A proposta de permitir que empreiteiras paguem multas de seus acordos de leniência firmados na finada "lava jato" com a execução de obras públicas gerou discordância entre especialistas no assunto. Por um lado, há quem considere a medida positiva para ajudar as empresas a se recuperarem, estimulando o desenvolvimento econômico e a geração de empregos. Por outro, há quem acredite que é arriscado atribuir contratos públicos a companhias em dificuldades financeiras e que é necessário promover licitação antes de atribuir empreitadas a entes privados.
O governo de Luiz Inácio Lula da Silva (PT) e o presidente do Tribunal de Contas da União (TCU), Bruno Dantas, vêm apoiando a ideia de permitir que empreiteiras paguem multas de acordos de leniência com obras, segundo informou o jornal O Estado de S. Paulo. Os contratos preveem ressarcimento aos cofres públicos, principalmente de estatais, além de destinações ao Ministério Público Federal e à Controladoria-Geral da União.
Dantas, o ministro da Casa Civil, Rui Costa, e integrantes da Advocacia-Geral da União e da Controladoria-Geral da União já se reuniram para discutir a medida, ainda segundo o Estadão.
Rui Costa disse em entrevista à GloboNews que a proposta visa a acelerar obras "sem depender do orçamento direto da União". "São recursos que não estão lançados no orçamento e poderiam vir para essas obras rapidamente por serem executadas pelas próprias empresas devedoras, fruto dos acordos de leniência", disse o ministro.

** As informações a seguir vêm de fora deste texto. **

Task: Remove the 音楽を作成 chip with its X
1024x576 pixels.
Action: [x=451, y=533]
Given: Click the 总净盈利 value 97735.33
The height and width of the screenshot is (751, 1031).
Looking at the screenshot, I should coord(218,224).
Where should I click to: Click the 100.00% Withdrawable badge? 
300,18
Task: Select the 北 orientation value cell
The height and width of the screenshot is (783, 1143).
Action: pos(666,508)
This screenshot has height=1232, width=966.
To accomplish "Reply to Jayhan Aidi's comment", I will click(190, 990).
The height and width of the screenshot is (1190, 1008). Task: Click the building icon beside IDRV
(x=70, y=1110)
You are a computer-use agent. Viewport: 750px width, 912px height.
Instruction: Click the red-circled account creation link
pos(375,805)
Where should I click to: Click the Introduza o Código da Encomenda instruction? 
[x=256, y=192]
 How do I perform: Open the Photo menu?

As empreiteiras que firmaram acordos de leniência têm tido dificuldades para pagar suas multas, até porque muitas delas passaram por recuperação judicial. Os termos das cinco principais companhias –Odebrecht, OAS, Andrade Gutierrez, UTC e Camargo Corrêa — somam R$ 8,1 bilhões de multas. Desse valor, apenas R$ 1 bilhão foi quitado até hoje, conforme a CGU.
O professor de Direito Constitucional da Pontifícia Universidade Católica de São Paulo Pedro Estevam Serrano avalia que a proposta de pagar as multas com a execução de obras públicas pode ajudar as companhias a se recuperarem, além de estimular o desenvolvimento econômico.
"Está claro que o pagamento das multas dos acordos de leniência vai levar as empresas à quebra, e a União vai receber muito pouco. Nenhum credor deseja que o devedor quebre, para não ter prejuízo. Esse seria um mecanismo que favoreceria essas empresas a se recuperarem, o que é importante para elas e para o país. Afinal, são companhias muito relevantes para o desenvolvimento e para a geração de empregos", opina Serrano.
O professor afirma que as empreiteiras não devem arcar sozinhas com o risco das obras — que deve ser compartilhado com o Estado. "Pode ser uma forma de recuperar o setor de infraestrutura no país, que foi destruído de uma forma irresponsável."
Ausência de licitação
O professor de Teoria Geral do Estado da Faculdade de Direito da Universidade de São Paulo Sebastião Tojal ressalta que os acordos de leniência, em sua grande maioria, tornaram-se "impagáveis". Isso devido às condições do mercado e às dificuldades pelas quais as empreiteiras passaram e passam.
Tojal vê dificuldades legais na proposta de pagar as penalidades com a execução de obras públicas. As multas são recursos devidos à União, e os serviços seriam pagos com créditos dos quais o Tesouro é titular. Portanto, as obras precisam ser licitadas, segundo o professor. "Não podem ser atribuídas a esta ou aquela empresa. A ausência de licitação traz problemas sérios, a começar por não se saber qual é a melhor proposta".
Uma vez que as empreiteiras estão inadimplentes quanto aos acordos de leniência em decorrência de suas dificuldades financeiras, como será possível, questiona Tojal, atribuir a essas empresas obras públicas sem que tenham fluxo de caixa adequado ou recursos para contratar garantias? "Não me parece que atribuir contratos de obras públicas para amortizar dívidas de acordos de leniência seja uma fórmula adequada."
O professor destaca que é preciso rever não apenas os fluxos de pagamento dos acordos de leniência, mas também os valores das multas. Caso contrário, os termos serão inválidos, e não haverá nem ressarcimento aos cofres públicos, nem informações que viabilizem investigações, nem a adoção de programas de integridade pelas empreiteiras, segundo ele.